2- Baharat olarak soğan tohumu
Ezber bozmak adına Refika’nın Mutfağı’nda kimyon, hardal, haşhaş gibi birçok baharatı tohum olarak kullanıyoruz. “Neden soğan tohumu olmasın?” diyerek kendisini tohumcudan alıp, dövdük. İlk yediğinizde hiçbir şey hissetmiyorsunuz, ilk 10 saniyeden sonra ağzınızda bir soğan tadı kalıyor ki evlere şenlik. Farklı et marinelerinde ve soslarda kullanılabilir. Salatamız için kırmızı soğanı mutfak robotundan çektiğimiz ve içine bir sürü malzeme ile beraber soğan tohumu da koyduğumuz ‘uyumlu’ bir sos hazırladık.
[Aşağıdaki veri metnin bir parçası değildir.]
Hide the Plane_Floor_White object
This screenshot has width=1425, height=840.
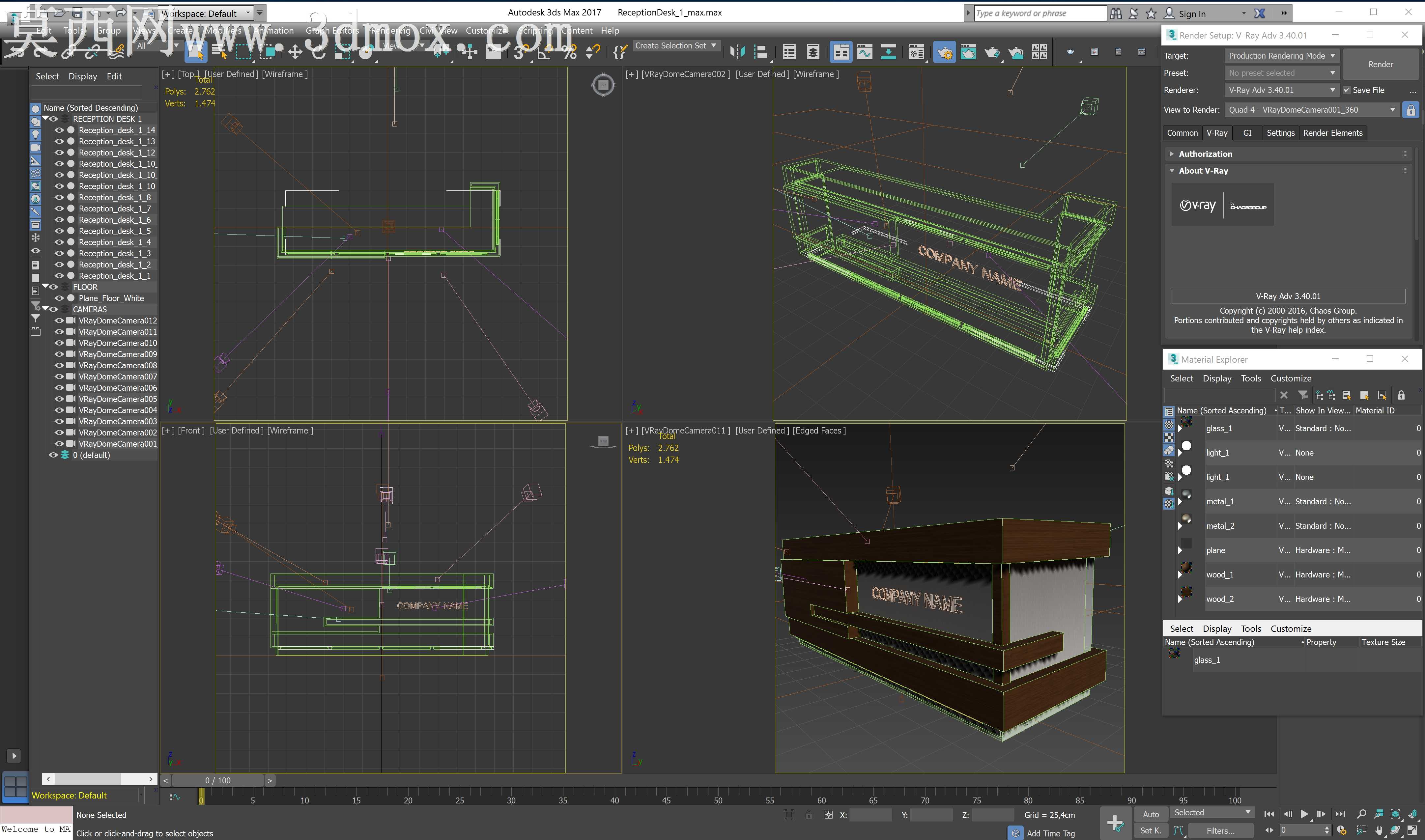click(59, 298)

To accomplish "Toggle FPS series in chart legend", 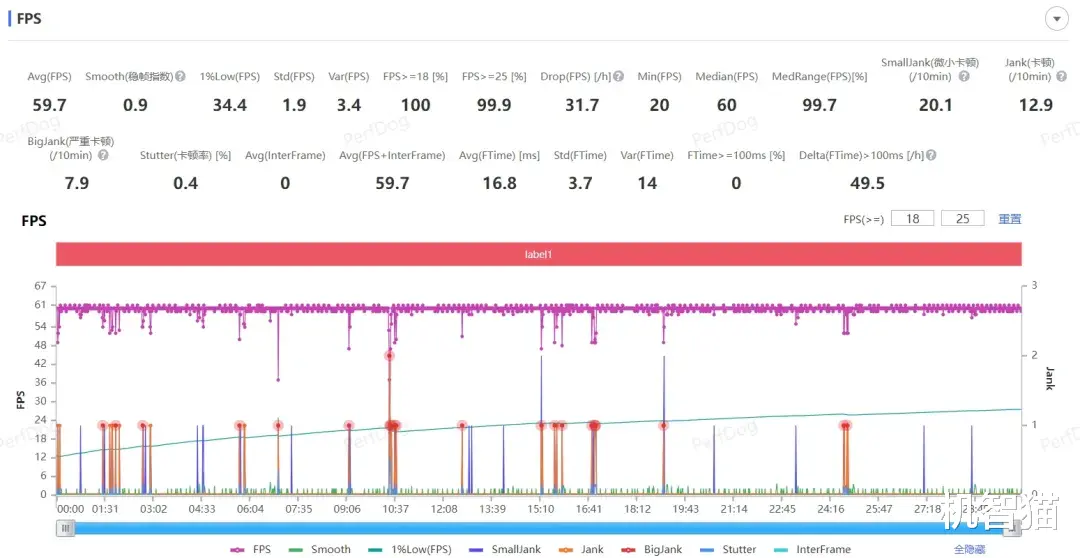I will (251, 550).
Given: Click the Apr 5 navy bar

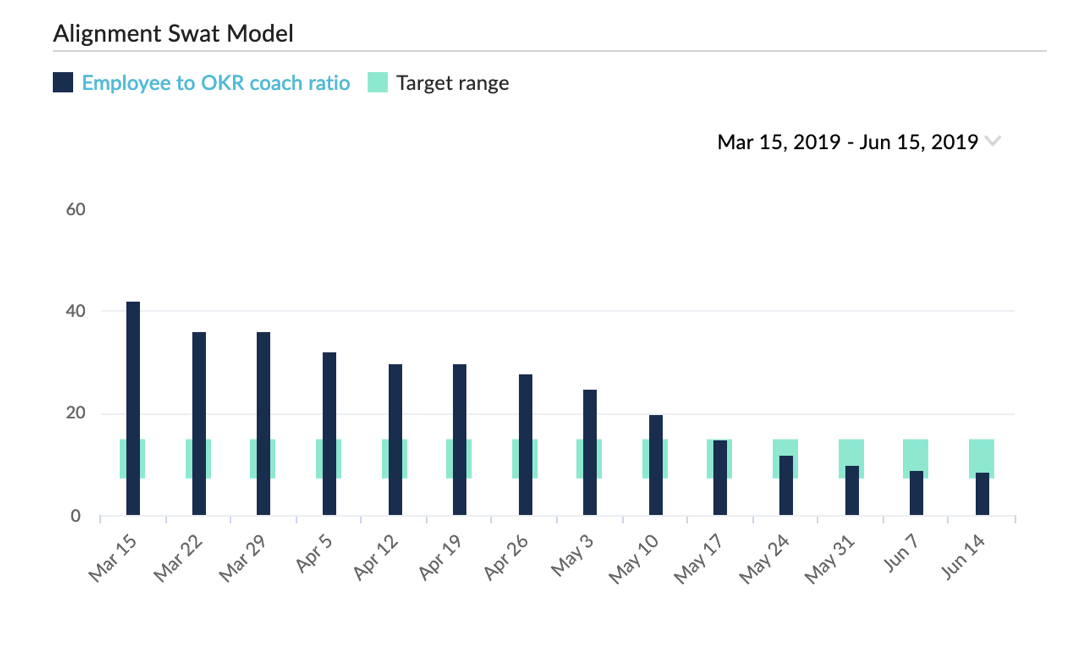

3- Heyecan unsuru, soğanın cücüğü
Taze soğanların tam da tohuma kalkma zamanı ortasından kalın ve sert kabuklu, halk arasında ‘cücük’ denen, aslen cücüğün tohuma kalkmış hali olan kısımdan bahsediyorum. Bu bölgeyi fırının ızgarasında veya mangalda, biraz zeytinyağı ve tuzla ızgara ederseniz kuşkonmazdan bile lezzetli bir malzemeye ulaşacaksınız.
4- Frenksoğanı ve taze soğanı kullanma keyfi
Yerel tatlarla frenksoğanı birleşince gerçekten hoş oluyor. Çamlıhemşin Pokut Yaylası’nda Filiz Hanım’ın frenksoğanları ile yaptığı salata ve yemeklerin üzerinden bir yıl geçmesine rağmen tadı damağımda. Taze soğan ve frenksoğanı hem sebze ve lif, hem farklı bir tazelik katıyor. Frenksoğanı alışılmış bir şekilde pazarlarda değil, belli marketlerde yüksek fiyata satılıyor. Eğer taze soğandan frenksoğanı etkisi almak istiyorsanız beyaz kabuğundan itibaren boylamasına kesin. Ortasından üç-dört tane yeşil, ince soğan çıkacak. Bunlar gerek ince kıyım gerekse uzun uzun yemeklerde kullanılabilir. Peynirle kendisini çok yakıştırıyorum.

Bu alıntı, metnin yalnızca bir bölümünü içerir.